Teks Bacaan —
§
SUDAH berapa kali kita adakan Grand Prix",tanya seorang pembalap
senior. "Sudah yang ke-15 bukan" jawabnya sendiri. "Tapi mengapa
kita masih memakai peraturan yang 30 tahun ketinggalan?"
Pembalap itu tak lain adalah Derek Madradi, juara rally dan
juara lomba ketahanan mobil beberapa waktu yang lalu. Selama
tanggal 23 dan 24 Oktober, dua hari perlombaan, Derek lebih
aktif di pinggir sirkuit memasang mata mengamati berlangsungnya
acara perlombaan yang disebut Modified Touring Cat, pada hari
pertama perlombaan.
Kategori MTC atau "mobil yang dirubah sedemikian rupa" itu,
nampaknya menjadi pasal mengapa beberapa pembalap - termasuk
Derek -- mengundurkan diri. "Kalau Panitia menyebut-nyebut
peraturan FIA (Federasi Mobil Internasional) yang dipakai dalam
perlombaan G.P ke-XV ini, coba tunjukkan kalimat yang
menyinggung MTC itu", kata seorang peserta. "Yang dirubah
sedemikian rupa apakah termasuk penggantian seluruh mesin atau
perubahan body mobil dengan fiber-glass?" tambahnya. Keluarnya
peraturan yang pasti juga dirasakan sangat terlambat. Dalih
peraturan FIA itu "disesuaikan dengan keadaan Indonesia"
§
Baris set data

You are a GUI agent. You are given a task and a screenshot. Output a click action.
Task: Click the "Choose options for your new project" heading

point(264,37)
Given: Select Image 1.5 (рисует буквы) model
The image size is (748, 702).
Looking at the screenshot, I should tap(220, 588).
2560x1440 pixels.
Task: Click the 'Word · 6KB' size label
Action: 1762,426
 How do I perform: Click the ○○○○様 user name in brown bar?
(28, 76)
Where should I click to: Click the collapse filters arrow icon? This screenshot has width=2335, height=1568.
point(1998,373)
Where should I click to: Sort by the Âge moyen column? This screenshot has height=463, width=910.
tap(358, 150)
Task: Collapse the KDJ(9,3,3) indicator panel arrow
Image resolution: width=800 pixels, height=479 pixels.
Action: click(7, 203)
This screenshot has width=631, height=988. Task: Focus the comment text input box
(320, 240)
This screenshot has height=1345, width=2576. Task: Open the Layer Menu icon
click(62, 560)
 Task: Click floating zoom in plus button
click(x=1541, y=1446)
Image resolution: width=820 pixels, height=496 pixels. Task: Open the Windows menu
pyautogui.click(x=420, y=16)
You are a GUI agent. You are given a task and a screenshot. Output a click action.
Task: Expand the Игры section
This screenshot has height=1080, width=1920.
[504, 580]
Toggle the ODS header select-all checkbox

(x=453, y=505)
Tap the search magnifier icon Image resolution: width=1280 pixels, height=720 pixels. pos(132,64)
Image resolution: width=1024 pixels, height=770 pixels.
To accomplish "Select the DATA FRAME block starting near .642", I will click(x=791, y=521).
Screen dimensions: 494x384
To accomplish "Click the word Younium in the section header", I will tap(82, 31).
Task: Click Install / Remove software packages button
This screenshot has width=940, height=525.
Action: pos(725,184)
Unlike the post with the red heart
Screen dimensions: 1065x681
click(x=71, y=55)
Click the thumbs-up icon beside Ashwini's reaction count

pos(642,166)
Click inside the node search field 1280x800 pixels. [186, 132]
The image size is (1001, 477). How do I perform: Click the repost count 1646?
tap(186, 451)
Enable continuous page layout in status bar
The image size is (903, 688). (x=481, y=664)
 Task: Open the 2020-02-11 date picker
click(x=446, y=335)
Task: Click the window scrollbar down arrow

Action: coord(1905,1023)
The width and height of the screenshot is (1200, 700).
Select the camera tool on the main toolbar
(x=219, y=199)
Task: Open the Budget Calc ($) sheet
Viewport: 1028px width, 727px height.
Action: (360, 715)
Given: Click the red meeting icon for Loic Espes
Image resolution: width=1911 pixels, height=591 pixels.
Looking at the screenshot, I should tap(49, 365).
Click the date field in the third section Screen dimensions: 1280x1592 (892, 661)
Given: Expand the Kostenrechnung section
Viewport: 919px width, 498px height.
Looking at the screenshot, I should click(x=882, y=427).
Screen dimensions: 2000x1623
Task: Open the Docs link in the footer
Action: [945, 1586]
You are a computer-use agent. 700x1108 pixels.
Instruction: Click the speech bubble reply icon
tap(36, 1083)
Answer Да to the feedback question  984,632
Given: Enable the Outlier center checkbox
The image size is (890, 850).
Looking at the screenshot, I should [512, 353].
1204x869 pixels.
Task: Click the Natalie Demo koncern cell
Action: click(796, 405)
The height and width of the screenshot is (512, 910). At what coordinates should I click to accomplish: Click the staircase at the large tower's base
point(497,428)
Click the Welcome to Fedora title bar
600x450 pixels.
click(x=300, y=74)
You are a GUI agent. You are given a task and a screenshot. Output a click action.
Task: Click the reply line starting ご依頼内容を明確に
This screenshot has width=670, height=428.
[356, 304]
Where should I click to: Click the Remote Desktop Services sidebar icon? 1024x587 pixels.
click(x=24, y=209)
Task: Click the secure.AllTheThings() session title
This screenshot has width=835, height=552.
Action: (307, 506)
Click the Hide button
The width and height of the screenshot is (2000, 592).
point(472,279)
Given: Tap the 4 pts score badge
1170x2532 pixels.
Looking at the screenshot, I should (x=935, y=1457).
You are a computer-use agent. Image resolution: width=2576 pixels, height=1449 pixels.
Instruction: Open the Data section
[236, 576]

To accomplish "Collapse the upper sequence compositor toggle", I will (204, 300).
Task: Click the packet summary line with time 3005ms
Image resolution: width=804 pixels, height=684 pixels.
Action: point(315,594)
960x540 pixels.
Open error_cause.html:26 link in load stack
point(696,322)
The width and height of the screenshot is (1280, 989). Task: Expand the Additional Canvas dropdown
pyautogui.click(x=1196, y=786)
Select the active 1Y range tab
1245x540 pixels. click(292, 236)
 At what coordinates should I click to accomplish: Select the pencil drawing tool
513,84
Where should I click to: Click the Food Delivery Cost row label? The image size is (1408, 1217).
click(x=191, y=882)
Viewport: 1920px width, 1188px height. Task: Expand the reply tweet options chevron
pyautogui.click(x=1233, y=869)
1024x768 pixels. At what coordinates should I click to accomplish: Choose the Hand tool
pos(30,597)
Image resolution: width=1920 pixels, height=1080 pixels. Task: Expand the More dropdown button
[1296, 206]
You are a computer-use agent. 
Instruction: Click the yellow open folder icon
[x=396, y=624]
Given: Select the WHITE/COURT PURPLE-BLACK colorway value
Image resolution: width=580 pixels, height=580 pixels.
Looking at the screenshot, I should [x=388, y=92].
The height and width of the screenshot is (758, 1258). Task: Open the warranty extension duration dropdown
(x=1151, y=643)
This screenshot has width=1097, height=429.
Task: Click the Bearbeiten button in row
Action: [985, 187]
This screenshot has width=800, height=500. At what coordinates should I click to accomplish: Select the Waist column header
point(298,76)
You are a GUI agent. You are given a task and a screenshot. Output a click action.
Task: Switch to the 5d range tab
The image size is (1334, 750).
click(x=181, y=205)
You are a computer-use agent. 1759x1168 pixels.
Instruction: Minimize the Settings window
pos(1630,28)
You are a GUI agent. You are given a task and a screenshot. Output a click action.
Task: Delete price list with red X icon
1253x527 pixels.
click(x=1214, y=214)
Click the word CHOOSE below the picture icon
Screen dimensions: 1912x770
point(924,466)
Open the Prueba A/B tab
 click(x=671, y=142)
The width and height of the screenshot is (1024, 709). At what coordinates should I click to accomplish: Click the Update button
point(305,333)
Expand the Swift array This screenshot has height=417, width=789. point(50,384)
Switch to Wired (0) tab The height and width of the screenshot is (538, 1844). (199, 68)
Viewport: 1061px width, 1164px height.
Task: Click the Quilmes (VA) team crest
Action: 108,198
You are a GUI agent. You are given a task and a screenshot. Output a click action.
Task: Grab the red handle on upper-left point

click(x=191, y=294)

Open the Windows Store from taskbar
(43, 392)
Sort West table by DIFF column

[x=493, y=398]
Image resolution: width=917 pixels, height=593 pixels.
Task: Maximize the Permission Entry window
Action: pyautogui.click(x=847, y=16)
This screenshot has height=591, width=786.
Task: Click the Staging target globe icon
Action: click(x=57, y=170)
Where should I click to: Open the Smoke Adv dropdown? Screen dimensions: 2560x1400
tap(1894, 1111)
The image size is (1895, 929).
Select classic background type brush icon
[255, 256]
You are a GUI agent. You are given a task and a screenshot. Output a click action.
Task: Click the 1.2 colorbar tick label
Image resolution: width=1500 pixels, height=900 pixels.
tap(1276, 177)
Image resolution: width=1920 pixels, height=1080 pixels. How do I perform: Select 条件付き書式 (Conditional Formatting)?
§
Menurut teks bacaan tentang Grand Prix ke-15, gelar apa saja yang pernah diraih Derek Madradi?

Jawaban Latihan —
Derek Madradi adalah juara rally dan juara lomba ketahanan mobil.